Juristische Bewertung durch das OLG Stuttgart
1. Verkennung der Rechtsmittelstruktur: § 99 Abs. 1 ZPO
Das OLG verwarf die Berufung als unzulässig, weil sie faktisch allein auf die Korrektur der Kostenentscheidung zielte. Eine solche isolierte Anfechtung ist gem. § 99 Abs. 1 ZPO nicht statthaft. Dieser Grundsatz soll verhindern, dass Kostenentscheidungen losgelöst von der Hauptsache überprüft werden. Da die Klägerin nur noch die prozessuale Kostenlast verschieben wollte, war die Berufung formell ein Rechtsmittel in der Hauptsache, materiell jedoch ein getarnter Angriff gegen den Kostenspruch – ein unzulässiger Umgehungsversuch.
2. Kein materiell-rechtlicher Kostenerstattungsanspruch
Die Klägerin argumentierte, ihr stünde zusätzlich ein materiell-rechtlicher Kostenerstattungsanspruch zu. Das OLG lehnt dies ab: Solche Ansprüche sind nur ausnahmsweise neben prozessualen Kostenerstattungsansprüchen zulässig – nämlich dann, wenn das Prozessrecht keine befriedigende Regelung bietet. Das war hier nicht der Fall. Die Kosten des selbstständigen Beweisverfahrens wurden im Erkenntnisverfahren zum Teil in den Streit eingeführt; es gab also eine hinreichende prozessuale Regelungsmöglichkeit im Kostenpunkt.
3. Kein Rechtsschutzinteresse für Feststellung
Das OLG erkennt, dass die Klägerin den Feststellungsantrag offensichtlich nur gestellt hatte, um über diesen Umweg doch noch die Kostentragung zu klären. Dieses Vorgehen wertet der Senat als Rechtsmissbrauch: Das Begehren sei eine „bloße Maske“, um § 99 ZPO zu umgehen. In solchen Fällen fehlt es am Rechtsschutzinteresse, weil kein unabhängiges Interesse an der Feststellung selbst mehr besteht.
4. Keine Umdeutung als sofortige Beschwerde
Das Gericht prüfte noch, ob das als Berufung eingelegte Rechtsmittel zumindest als sofortige Beschwerde hätte gewertet werden können (vgl. § 99 Abs. 2 ZPO oder § 269 Abs. 5 ZPO). Doch selbst das scheiterte – die zweiwöchige Frist war bei Einreichung der Berufung bereits verstrichen. Damit war die Kostenentscheidung des Landgerichts unanfechtbar.

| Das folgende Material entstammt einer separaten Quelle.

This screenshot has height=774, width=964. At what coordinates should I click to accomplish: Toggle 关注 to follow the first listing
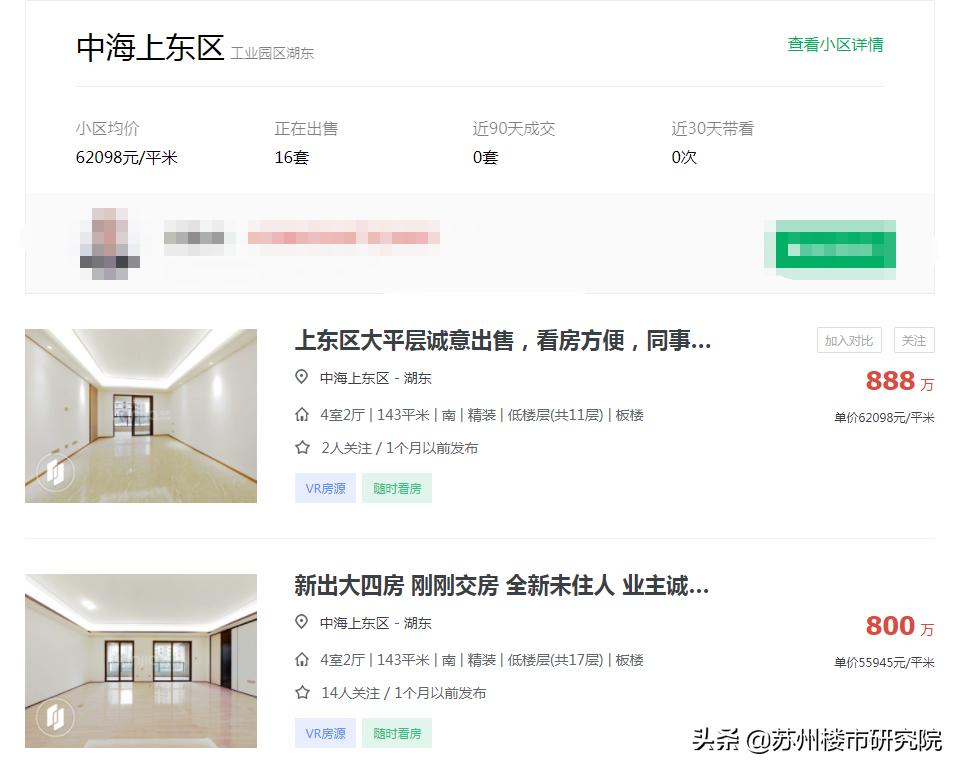pos(912,340)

Was ist schiefgelaufen – und wie wäre es richtig gewesen?
Der Fehler: Die Klägerin verwechselte die Reichweite des selbstständigen Beweisverfahrens mit einem Freifahrtschein für einen späteren strategischen „Kostenprozess“. Sie unterschätzte, dass mit Einleitung des Erkenntnisverfahrens – und der (auch nur teilweisen) materiellen Anspruchsverfolgung – die Weichen für die Kostenverteilung gestellt waren. Der Versuch, durch Rücknahme der Klagepositionen den Streit „einzuschränken“ und dann über eine Feststellung erneut die Kostentragung zu beeinflussen, wurde vom OLG als durchschaubarer Trick bewertet.
Der richtige Weg wäre gewesen:
- Klare Prozessstrategie: Wenn die Beweissicherung der Vorbereitung eines Rechtsstreits dient, muss der Bezug zur Hauptsache transparent und durchgängig bleiben.

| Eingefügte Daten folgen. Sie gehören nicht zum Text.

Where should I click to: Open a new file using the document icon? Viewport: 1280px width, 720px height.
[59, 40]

- Rechtsmittelklarheit: Wer eine Kostenentscheidung angreifen will, muss entweder sofortige Beschwerde einlegen – oder ein echtes Sachinteresse in der Hauptsache beibehalten.
- Keine „maskierten Klagen“: Wenn der wirtschaftliche Wert allein im Kostenaspekt liegt, darf kein Umweg über scheinbar materiell-rechtliche Feststellungsbegehren gewählt werden.
Schlussbetrachtung
Die Konklusion aus dieser Entscheidung lautet: Wer die prozessuale Kostenverteilung nach einem selbstständigen Beweisverfahren anfechten will, muss die Spielregeln der ZPO exakt beachten. Das selbstständige Beweisverfahren ist kein taktischer Spielball, sondern Teil einer rechtlich klar strukturierten Prozessarchitektur. Wird diese missachtet, kann das – wie hier – zur völligen Kostenlast führen. Ein Lehrstück in Zivilprozessrecht an unerwarteter Stelle – und eine Mahnung an alle, die die Grenzen zwischen materieller Anspruchsverfolgung und Kostenrhetorik zu kreativ ziehen möchten.